__Problem__. Render the lines of the material from the line containing "Click the red close window button" through the line containing "pyautogui.click(x=46, y=117)", inclusive, as a JSON list of strings, one string per line, leaving out blank lines.

※ ※ ※

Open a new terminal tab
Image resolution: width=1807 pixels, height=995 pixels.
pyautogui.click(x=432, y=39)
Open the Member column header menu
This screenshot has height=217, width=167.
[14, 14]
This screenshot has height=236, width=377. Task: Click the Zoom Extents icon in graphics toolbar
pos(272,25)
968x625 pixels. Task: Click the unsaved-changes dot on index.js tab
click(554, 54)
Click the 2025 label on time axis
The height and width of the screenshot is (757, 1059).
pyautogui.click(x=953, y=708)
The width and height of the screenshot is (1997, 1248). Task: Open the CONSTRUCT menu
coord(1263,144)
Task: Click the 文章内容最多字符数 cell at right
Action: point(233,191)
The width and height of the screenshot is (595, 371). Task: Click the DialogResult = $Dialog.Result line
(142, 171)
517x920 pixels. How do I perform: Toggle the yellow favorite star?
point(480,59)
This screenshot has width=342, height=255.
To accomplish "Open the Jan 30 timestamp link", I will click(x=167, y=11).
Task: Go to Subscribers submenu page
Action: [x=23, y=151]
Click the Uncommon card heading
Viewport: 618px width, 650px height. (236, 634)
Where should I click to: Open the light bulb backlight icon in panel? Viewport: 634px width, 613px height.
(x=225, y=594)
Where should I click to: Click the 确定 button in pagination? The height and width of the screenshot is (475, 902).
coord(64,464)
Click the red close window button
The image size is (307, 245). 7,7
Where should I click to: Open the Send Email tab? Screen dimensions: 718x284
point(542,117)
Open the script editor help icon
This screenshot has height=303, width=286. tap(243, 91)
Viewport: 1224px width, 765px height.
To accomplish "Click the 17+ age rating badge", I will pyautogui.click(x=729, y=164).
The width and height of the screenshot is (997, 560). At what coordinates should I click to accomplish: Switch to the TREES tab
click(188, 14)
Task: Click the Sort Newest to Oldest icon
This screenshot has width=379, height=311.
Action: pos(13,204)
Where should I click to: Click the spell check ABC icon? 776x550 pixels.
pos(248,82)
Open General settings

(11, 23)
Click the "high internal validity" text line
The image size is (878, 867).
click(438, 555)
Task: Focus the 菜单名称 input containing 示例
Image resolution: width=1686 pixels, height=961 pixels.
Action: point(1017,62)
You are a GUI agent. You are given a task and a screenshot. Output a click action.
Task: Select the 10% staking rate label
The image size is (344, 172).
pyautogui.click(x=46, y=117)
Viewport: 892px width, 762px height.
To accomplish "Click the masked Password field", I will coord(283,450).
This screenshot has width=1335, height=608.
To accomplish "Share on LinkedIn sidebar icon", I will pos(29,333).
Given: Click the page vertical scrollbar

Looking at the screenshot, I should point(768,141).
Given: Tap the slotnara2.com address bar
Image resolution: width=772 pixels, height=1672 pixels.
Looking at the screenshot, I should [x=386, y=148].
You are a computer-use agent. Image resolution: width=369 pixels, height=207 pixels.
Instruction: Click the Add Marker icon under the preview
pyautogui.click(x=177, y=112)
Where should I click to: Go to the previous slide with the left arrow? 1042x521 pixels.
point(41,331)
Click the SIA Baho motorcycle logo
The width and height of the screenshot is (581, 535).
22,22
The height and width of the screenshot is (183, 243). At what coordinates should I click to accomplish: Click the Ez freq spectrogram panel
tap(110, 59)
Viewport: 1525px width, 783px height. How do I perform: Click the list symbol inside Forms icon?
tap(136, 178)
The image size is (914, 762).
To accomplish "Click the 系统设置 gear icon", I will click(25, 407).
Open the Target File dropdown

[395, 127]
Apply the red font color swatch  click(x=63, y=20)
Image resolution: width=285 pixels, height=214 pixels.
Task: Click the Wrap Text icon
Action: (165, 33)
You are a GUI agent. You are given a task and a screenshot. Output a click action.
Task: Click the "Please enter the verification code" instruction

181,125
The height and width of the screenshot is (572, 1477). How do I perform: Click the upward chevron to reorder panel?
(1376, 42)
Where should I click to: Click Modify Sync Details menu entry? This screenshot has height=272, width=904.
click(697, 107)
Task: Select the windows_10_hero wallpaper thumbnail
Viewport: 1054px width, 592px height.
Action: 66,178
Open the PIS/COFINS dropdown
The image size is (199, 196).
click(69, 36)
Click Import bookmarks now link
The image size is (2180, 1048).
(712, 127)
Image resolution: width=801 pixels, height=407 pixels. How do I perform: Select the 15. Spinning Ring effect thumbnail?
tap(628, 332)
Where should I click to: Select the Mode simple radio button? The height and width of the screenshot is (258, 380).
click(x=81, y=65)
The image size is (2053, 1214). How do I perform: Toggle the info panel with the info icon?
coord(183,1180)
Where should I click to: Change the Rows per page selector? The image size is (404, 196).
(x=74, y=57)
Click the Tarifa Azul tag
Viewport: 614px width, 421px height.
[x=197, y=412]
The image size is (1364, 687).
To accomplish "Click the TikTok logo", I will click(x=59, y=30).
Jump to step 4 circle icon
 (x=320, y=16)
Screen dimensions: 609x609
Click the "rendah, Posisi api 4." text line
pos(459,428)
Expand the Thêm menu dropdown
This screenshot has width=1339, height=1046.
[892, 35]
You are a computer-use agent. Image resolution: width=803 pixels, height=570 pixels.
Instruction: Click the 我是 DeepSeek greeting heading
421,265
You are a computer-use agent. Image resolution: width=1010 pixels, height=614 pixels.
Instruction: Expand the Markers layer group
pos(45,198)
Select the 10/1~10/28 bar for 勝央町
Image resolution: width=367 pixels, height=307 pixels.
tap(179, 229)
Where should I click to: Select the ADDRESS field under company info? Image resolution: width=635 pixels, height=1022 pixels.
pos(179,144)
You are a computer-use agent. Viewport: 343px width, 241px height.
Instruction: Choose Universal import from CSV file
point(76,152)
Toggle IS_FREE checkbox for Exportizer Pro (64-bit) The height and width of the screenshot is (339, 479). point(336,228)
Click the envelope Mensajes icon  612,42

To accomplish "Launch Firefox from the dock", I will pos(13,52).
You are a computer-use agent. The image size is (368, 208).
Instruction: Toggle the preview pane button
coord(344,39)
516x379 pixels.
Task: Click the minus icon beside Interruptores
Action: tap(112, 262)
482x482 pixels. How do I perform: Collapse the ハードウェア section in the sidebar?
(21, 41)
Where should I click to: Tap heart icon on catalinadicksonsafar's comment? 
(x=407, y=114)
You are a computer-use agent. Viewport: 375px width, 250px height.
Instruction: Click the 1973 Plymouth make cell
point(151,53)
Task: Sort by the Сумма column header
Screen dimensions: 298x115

※ ※ ※

__Result below__.
[
  "Click the red close window button",
  "The image size is (307, 245). 7,7",
  "Where should I click to: Open the Send Email tab? Screen dimensions: 718x284",
  "point(542,117)",
  "Open the script editor help icon",
  "This screenshot has height=303, width=286. tap(243, 91)",
  "Viewport: 1224px width, 765px height.",
  "To accomplish \"Click the 17+ age rating badge\", I will pyautogui.click(x=729, y=164).",
  "The width and height of the screenshot is (997, 560). At what coordinates should I click to accomplish: Switch to the TREES tab",
  "click(188, 14)",
  "Task: Click the Sort Newest to Oldest icon",
  "This screenshot has width=379, height=311.",
  "Action: pos(13,204)",
  "Where should I click to: Click the spell check ABC icon? 776x550 pixels.",
  "pos(248,82)",
  "Open General settings",
  "(11, 23)",
  "Click the \"high internal validity\" text line",
  "The image size is (878, 867).",
  "click(438, 555)",
  "Task: Focus the 菜单名称 input containing 示例",
  "Image resolution: width=1686 pixels, height=961 pixels.",
  "Action: point(1017,62)",
  "You are a GUI agent. You are given a task and a screenshot. Output a click action.",
  "Task: Select the 10% staking rate label",
  "The image size is (344, 172).",
  "pyautogui.click(x=46, y=117)"
]